▶ About this task
Transcribe exactly the lines from the one containing "Instruction: Click the" through the end of the entries, including both the first and the last, and nothing else.

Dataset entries
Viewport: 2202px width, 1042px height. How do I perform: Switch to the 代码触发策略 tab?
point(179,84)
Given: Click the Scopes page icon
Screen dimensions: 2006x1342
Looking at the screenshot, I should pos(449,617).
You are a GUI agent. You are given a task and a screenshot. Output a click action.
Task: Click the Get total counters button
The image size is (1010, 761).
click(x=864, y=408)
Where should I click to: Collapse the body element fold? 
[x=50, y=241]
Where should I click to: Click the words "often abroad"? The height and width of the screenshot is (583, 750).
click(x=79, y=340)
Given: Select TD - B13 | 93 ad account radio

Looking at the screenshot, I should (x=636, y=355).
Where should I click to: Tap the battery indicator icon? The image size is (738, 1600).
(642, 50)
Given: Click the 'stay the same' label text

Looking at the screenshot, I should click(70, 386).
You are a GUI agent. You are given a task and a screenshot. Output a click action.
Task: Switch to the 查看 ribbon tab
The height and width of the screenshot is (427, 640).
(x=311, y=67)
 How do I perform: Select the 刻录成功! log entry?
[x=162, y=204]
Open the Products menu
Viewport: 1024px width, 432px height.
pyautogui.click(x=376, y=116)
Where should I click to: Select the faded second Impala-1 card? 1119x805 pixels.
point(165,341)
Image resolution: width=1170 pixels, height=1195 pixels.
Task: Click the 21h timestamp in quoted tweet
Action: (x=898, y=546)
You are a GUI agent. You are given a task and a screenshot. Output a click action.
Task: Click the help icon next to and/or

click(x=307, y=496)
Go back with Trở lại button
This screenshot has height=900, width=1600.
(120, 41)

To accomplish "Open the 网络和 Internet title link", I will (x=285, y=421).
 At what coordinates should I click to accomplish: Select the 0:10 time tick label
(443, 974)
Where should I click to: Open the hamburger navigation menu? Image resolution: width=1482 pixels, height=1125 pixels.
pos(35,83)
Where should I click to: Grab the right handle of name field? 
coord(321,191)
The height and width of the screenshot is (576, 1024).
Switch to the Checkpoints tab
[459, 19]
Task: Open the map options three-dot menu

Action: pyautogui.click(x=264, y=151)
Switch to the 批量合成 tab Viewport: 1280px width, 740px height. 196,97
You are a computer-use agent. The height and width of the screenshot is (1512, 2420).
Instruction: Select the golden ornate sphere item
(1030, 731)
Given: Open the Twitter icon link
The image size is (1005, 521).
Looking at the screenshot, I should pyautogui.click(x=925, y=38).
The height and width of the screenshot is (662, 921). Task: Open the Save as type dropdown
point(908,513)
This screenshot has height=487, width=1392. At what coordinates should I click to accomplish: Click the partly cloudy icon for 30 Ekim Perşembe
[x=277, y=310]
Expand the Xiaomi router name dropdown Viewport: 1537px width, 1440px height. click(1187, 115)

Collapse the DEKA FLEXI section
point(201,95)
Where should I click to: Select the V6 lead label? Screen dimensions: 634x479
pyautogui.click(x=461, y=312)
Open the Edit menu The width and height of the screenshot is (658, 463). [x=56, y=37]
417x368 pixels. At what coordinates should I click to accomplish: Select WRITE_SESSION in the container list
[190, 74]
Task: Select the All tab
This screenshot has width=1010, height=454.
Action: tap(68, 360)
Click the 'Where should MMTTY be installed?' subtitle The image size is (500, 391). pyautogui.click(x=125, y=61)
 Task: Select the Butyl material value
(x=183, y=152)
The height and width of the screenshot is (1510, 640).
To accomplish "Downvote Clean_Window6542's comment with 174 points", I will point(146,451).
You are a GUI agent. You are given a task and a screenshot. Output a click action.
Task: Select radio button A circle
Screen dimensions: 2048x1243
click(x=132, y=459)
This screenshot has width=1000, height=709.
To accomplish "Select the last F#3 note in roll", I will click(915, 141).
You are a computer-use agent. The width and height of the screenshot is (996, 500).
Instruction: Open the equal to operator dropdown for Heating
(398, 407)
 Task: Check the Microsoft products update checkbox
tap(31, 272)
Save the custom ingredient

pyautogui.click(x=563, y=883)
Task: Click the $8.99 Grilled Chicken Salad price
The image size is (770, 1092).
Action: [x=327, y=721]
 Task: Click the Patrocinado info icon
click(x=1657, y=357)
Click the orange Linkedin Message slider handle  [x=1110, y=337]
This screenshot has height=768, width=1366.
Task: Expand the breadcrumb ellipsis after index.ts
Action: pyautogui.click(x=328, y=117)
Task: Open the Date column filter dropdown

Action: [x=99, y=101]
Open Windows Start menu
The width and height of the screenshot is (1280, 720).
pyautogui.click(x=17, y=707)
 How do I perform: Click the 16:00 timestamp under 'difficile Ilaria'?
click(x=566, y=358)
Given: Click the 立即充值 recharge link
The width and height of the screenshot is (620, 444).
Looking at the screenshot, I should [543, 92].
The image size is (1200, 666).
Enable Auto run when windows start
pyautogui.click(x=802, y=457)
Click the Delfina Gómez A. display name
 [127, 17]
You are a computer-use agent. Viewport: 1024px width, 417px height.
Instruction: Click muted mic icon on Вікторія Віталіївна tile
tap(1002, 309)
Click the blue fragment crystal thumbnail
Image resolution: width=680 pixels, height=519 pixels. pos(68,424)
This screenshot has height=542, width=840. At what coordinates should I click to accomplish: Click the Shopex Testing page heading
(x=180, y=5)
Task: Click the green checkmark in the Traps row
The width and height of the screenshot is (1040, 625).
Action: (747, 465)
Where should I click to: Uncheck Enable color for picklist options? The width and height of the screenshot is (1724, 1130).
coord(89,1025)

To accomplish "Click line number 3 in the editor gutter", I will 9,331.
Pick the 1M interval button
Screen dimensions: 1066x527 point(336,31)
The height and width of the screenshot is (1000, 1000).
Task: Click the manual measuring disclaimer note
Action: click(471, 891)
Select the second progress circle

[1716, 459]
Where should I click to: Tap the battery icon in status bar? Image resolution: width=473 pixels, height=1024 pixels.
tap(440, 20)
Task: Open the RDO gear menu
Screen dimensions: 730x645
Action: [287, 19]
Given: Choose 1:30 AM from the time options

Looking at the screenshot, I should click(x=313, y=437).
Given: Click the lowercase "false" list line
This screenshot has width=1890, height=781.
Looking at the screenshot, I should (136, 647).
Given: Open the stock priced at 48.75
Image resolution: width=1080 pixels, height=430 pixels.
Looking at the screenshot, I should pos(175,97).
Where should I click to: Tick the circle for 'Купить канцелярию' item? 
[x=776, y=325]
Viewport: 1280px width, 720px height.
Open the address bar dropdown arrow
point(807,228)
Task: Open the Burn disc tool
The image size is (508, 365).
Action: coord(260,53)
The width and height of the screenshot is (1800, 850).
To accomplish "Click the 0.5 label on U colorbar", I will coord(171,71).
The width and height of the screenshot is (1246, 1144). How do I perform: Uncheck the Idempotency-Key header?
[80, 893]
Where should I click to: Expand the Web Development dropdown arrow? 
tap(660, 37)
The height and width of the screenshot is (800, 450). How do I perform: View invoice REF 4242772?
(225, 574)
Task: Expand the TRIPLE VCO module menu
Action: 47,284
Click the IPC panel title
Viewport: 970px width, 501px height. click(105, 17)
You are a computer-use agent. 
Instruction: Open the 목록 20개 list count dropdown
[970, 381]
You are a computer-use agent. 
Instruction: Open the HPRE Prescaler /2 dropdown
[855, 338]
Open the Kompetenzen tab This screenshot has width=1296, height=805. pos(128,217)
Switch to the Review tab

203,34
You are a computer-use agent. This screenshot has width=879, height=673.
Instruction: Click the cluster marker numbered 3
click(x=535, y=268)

▶ The completed task
Instruction: Click the cluster marker numbered 3
click(x=535, y=268)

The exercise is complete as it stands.